The Iowa Republican caucus is this evening, and if the polls are to be trusted, we’re very likely to witness the first, thoroughly remarkable step toward a destination so many of us thought was unreachable: 2016 Republican presidential nominee Donald Trump. Trump’s main competitor in the state, Ted Cruz, is stumbling. The next closest candidate, Marco Rubio, is a distant third. Everything seems to be coming up Trump – assuming he can get his supporters to turn out.
As Politico reports this morning, the Democrats are taking seriously the notion that Trump will be the Republican candidate and are duly collecting opposition research and prepping their lines of attack. The gist of what they’re planning is to paint Trump as a next-level version of the 2012 hit on Mitt Romney – a heartless capitalist whose business decisions have hurt people:
The emerging approach to defining Trump is an updated iteration of the “Bain Strategy” — the Obama 2012 campaign’s devastating attacks on Mitt Romney’s dealings with investment firm Bain Capital, according to a dozen Democratic operatives and campaign aides familiar with the accelerating planning inside Clinton’s orbit. This time, Democrats would highlight the impact of Trump’s four business bankruptcies — and his opposition to wage hikes at his casinos and residential properties — on the families of his workers.
As the Washington Post’s Greg Sargent writes, this line of attack suffers from being right, but in the wrong direction. Trump’s appeal is rooted in his promises to do unspeakable violence to the existing political order, he writes, and so “it’s unclear whether painting Trump as a con artist and a predatory capitalist would be enough, at least with a certain segment of voters.” He’s right, and I think this approach could actually backfire somewhat.
You have to be very careful in how you go after Trump. The attacks on Romney over his Bain Capital days were effective because Romney had presented himself as a genial, good-natured Mr. Fix-It who knew how to run a business and create jobs. In that light, pointing out that his company invested in businesses that outsourced jobs was a stinging hit on Romney’s image. Trump, on the other hand, revels in the cutthroat nature of business – he’s most famous for telling people that they’ve been fired – and his image is built around the idea that he’s a tough and impossibly shrewd businessman. To that end, he uses the politically thorny aspects of his business record to his advantage.
Take China, for example. Trump lashes out against the Chinese constantly and complains that they’re screwing us over and says he’ll be so tough on China that all the jobs will come back and yadda yadda yadda.
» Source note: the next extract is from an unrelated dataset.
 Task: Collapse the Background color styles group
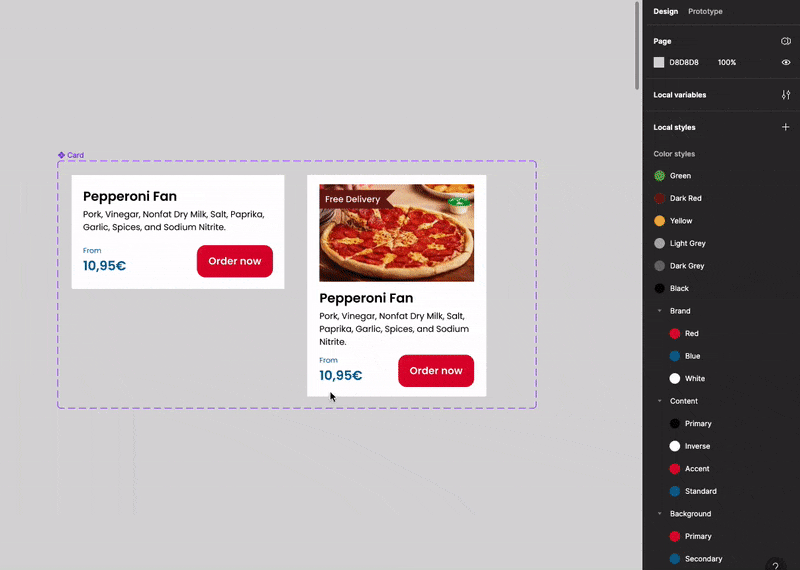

The obvious retort to all this is that Trump-branded products are made in China, and that Trump is contributing to the ruinous economic advantage that he says China currently holds over us. Trump won’t deny that – he’ll embrace it and then flip it to reinforce his own message. Here’s what he wrote in "Crippled America" on this very subject:
I know from my own experience that this is a difficult problem. The Chinese are very savvy businesspeople, and they have great advantages over our manufacturers. I’ve had several Trump-brand products made there.
That’s a good example of the difference between a politician and a businessman. To stay in business I have to be smarter than my competition. I could make a very important point if I refused to have my goods manufactured there.
As long as we’re playing under these conditions American companies don’t have a choice. Third-world countries have substantially lower production costs. They have lower overhead and pay their workers a lot less. As a businessman, I have an obligation to all of my employees and to consumers and stockholders to produce the best product at the lowest possible price.
However, as a matter of global policy, we want to take away China’s advantages.
See what he did? He took a line of attack against him – that he’s a hypocrite for railing against Chinese companies stealing American jobs – and twisted it to make himself seem smart, cunning and responsible. You can scoff at the warped logic and internal inconsistencies (he says he’s outsmarting the competition by working with China but also says he doesn’t have a choice), but Trump has a knack for selling this stuff. Just a couple of weeks ago, South Carolina Gov. Nikki Haley made headlines by unsubtly suggesting that Trump was one of the “angriest voices” in her party. What did Trump do when attacked like this? He accepted the designation with pride and used it to reinforce his own message.
That’s why I’m dubious about this line of attack from the Democrats on Trump’s economic record. They’re essentially planning to call him an asshole, pointing out that he cost people their jobs and refused to give them raises. “He’s a landlord,” one Democrat told Politico. “Everybody f---ing hates their landlord.” The problem is that a lot of Trump’s appeal is based on the fact that he’s an asshole. He embraces it and he’s good at spinning it as a sign of toughness, and the Democrats should be wary about helping Trump make his point for him.